From the top of the records below, return each line exactly, ending with the line that contains "[Request a Quote] (38, 193)".

[Saved entries]
++++++++++++++++++++

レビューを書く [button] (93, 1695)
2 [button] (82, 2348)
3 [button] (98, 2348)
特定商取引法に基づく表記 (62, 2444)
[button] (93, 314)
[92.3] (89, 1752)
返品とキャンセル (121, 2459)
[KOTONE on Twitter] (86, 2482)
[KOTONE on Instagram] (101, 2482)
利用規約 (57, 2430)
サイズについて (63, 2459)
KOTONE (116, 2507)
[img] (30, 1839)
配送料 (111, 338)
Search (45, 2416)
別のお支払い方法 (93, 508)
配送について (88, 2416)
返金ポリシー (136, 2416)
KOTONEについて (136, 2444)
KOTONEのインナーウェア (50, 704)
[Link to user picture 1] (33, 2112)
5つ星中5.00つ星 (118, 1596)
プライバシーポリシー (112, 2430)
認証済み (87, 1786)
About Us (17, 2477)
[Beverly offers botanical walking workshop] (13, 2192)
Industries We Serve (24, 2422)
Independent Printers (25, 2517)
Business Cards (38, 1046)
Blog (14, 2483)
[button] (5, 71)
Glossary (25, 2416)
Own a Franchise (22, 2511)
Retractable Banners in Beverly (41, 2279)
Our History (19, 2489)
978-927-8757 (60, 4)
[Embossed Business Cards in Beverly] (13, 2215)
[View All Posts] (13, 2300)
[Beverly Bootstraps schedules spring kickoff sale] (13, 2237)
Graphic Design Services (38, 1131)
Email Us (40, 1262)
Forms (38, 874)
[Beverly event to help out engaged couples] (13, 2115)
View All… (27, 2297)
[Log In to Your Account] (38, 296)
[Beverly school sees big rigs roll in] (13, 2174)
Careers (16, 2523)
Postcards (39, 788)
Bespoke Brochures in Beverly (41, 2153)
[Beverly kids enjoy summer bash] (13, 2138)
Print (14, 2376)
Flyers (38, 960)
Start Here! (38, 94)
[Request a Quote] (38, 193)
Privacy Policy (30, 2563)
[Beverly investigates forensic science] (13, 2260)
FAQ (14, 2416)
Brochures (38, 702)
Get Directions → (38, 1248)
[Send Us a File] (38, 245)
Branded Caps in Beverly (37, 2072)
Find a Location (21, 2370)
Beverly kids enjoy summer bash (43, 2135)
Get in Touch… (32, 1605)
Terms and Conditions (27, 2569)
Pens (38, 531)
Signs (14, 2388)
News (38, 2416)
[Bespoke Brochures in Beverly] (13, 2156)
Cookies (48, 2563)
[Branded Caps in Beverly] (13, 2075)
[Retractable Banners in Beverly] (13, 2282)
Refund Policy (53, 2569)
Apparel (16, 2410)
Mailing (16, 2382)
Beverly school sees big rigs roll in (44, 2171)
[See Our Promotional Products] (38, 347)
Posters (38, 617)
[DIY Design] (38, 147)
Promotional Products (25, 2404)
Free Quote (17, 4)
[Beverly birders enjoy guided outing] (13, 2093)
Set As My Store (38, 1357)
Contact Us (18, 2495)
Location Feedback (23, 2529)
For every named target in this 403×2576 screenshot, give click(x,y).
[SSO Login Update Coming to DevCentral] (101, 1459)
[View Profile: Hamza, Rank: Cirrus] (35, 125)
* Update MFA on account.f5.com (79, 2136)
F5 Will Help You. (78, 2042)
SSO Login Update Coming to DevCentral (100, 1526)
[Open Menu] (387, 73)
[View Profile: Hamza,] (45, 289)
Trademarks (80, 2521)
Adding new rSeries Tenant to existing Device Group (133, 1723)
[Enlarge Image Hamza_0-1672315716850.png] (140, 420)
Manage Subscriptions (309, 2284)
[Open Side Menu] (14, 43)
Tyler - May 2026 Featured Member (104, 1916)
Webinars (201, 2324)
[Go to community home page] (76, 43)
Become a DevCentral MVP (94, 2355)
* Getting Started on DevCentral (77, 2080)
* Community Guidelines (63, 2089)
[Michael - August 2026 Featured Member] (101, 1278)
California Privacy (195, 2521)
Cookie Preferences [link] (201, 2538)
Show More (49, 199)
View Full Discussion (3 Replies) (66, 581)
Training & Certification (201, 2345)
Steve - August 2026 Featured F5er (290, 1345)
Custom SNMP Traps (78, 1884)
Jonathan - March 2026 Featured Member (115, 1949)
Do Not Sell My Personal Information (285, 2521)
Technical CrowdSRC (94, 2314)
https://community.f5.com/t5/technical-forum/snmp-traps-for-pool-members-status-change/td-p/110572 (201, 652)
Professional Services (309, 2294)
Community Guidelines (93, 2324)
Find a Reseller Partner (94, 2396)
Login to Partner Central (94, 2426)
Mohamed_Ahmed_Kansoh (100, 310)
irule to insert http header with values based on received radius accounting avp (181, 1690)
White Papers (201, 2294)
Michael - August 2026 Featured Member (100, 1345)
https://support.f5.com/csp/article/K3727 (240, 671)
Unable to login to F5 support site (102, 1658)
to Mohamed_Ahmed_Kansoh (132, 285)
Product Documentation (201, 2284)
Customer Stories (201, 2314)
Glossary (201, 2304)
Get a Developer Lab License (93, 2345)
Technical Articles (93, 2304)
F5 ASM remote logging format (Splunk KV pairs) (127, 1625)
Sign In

++++++++++++++++++++

Finished task:
レビューを書く [button] (93, 1695)
2 [button] (82, 2348)
3 [button] (98, 2348)
特定商取引法に基づく表記 (62, 2444)
[button] (93, 314)
[92.3] (89, 1752)
返品とキャンセル (121, 2459)
[KOTONE on Twitter] (86, 2482)
[KOTONE on Instagram] (101, 2482)
利用規約 (57, 2430)
サイズについて (63, 2459)
KOTONE (116, 2507)
[img] (30, 1839)
配送料 (111, 338)
Search (45, 2416)
別のお支払い方法 (93, 508)
配送について (88, 2416)
返金ポリシー (136, 2416)
KOTONEについて (136, 2444)
KOTONEのインナーウェア (50, 704)
[Link to user picture 1] (33, 2112)
5つ星中5.00つ星 (118, 1596)
プライバシーポリシー (112, 2430)
認証済み (87, 1786)
About Us (17, 2477)
[Beverly offers botanical walking workshop] (13, 2192)
Industries We Serve (24, 2422)
Independent Printers (25, 2517)
Business Cards (38, 1046)
Blog (14, 2483)
[button] (5, 71)
Glossary (25, 2416)
Own a Franchise (22, 2511)
Retractable Banners in Beverly (41, 2279)
Our History (19, 2489)
978-927-8757 (60, 4)
[Embossed Business Cards in Beverly] (13, 2215)
[View All Posts] (13, 2300)
[Beverly Bootstraps schedules spring kickoff sale] (13, 2237)
Graphic Design Services (38, 1131)
Email Us (40, 1262)
Forms (38, 874)
[Beverly event to help out engaged couples] (13, 2115)
View All… (27, 2297)
[Log In to Your Account] (38, 296)
[Beverly school sees big rigs roll in] (13, 2174)
Careers (16, 2523)
Postcards (39, 788)
Bespoke Brochures in Beverly (41, 2153)
[Beverly kids enjoy summer bash] (13, 2138)
Print (14, 2376)
Flyers (38, 960)
Start Here! (38, 94)
[Request a Quote] (38, 193)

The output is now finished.